Na última sexta- feira, comentei com seu pai, que naquela semana ela tinha feito poucas atividades e que estava com o comportamento um pouco alterado. O pai prontamente me disse que ela se faz de desentendida e que eu não cobro dela como deveria cobrar; com todas as letras, disse que a deixo solta demais.
Fiquei extremamente chateada! Por ela e por mim. Sendo autista, ela não se faz de desentendida. Cabe à nós compreender o seu modo de ser e pensar.
Quanto à mim, professora , me desdobro para conseguir com que realize o mínimo de tarefas que lhe acrescentem em sua evolução pedagógica, já que oscila no aspecto comportamental.

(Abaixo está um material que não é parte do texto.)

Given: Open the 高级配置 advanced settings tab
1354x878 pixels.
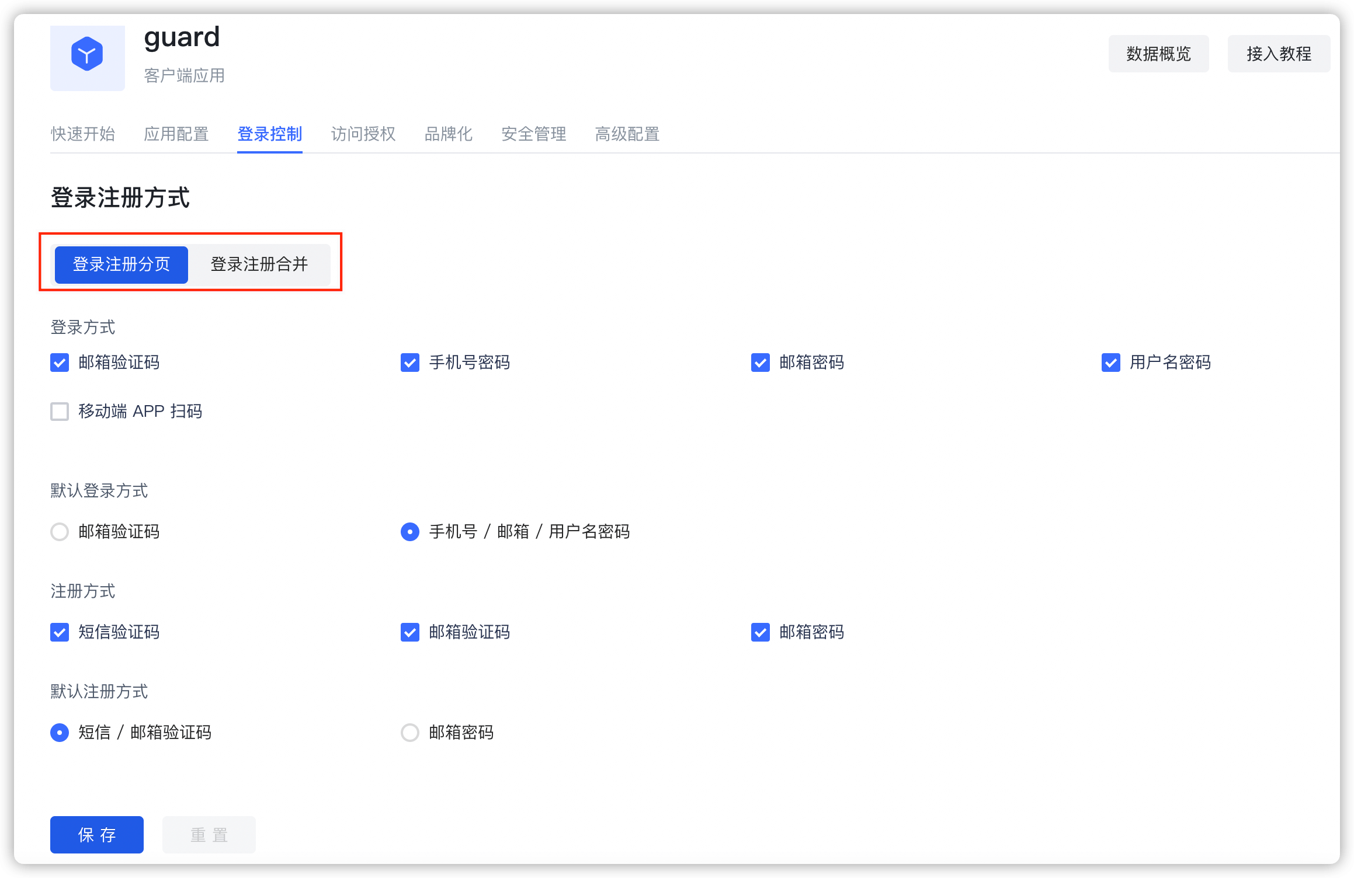Looking at the screenshot, I should [627, 134].
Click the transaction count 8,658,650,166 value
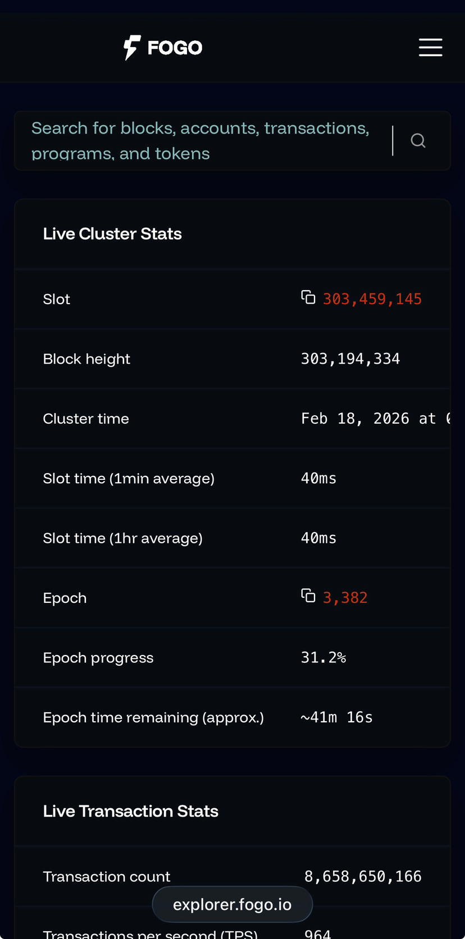This screenshot has height=939, width=465. coord(363,876)
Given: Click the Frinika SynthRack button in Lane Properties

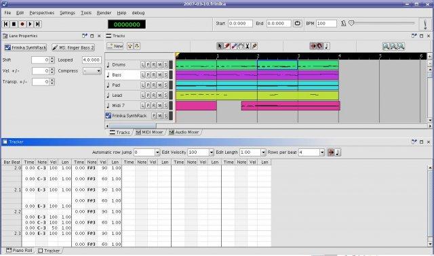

Avalio seu desenvolvimento cognitivo de uma forma extremamente detalhada, aproveitando cada oportunidade que me dá. Ela participa das atividades do grande grupo, sempre adaptando as tarefas ao seu modo de ver as coisas. Tem um mundinho próprio e, às vezes, permite que eu e os coleguinhas nos aproximemos, porém, sempre respeitando seus limites
Compreendo a posição da família em querer que a criança leia e escreva, some e subtraia. Isso é natural. Porém, temos tempo para isso. Hoje a socialização é o aspecto mais importante a ser desenvolvido aqui. Uma criança autista necessita desenvolver esta habilidade muito mais que as outras, já que devido às características de sua patologia, tende a se isolar.
A falta de compreensão, visão e confiança da família, no profissional que acompanha o aluno com necessidades especiais, prejudica o trabalho pedagógico a ser feito, pois não enxergam como aprendizado as pequenas ações da rotina de sala de aula.
| Este dinossauro foi feito pois estávamos falando de um texto sobre monstros. |
Como educadora, faço minha parte colaborando para o processo de ensino e aprendizagem desta aluna artista.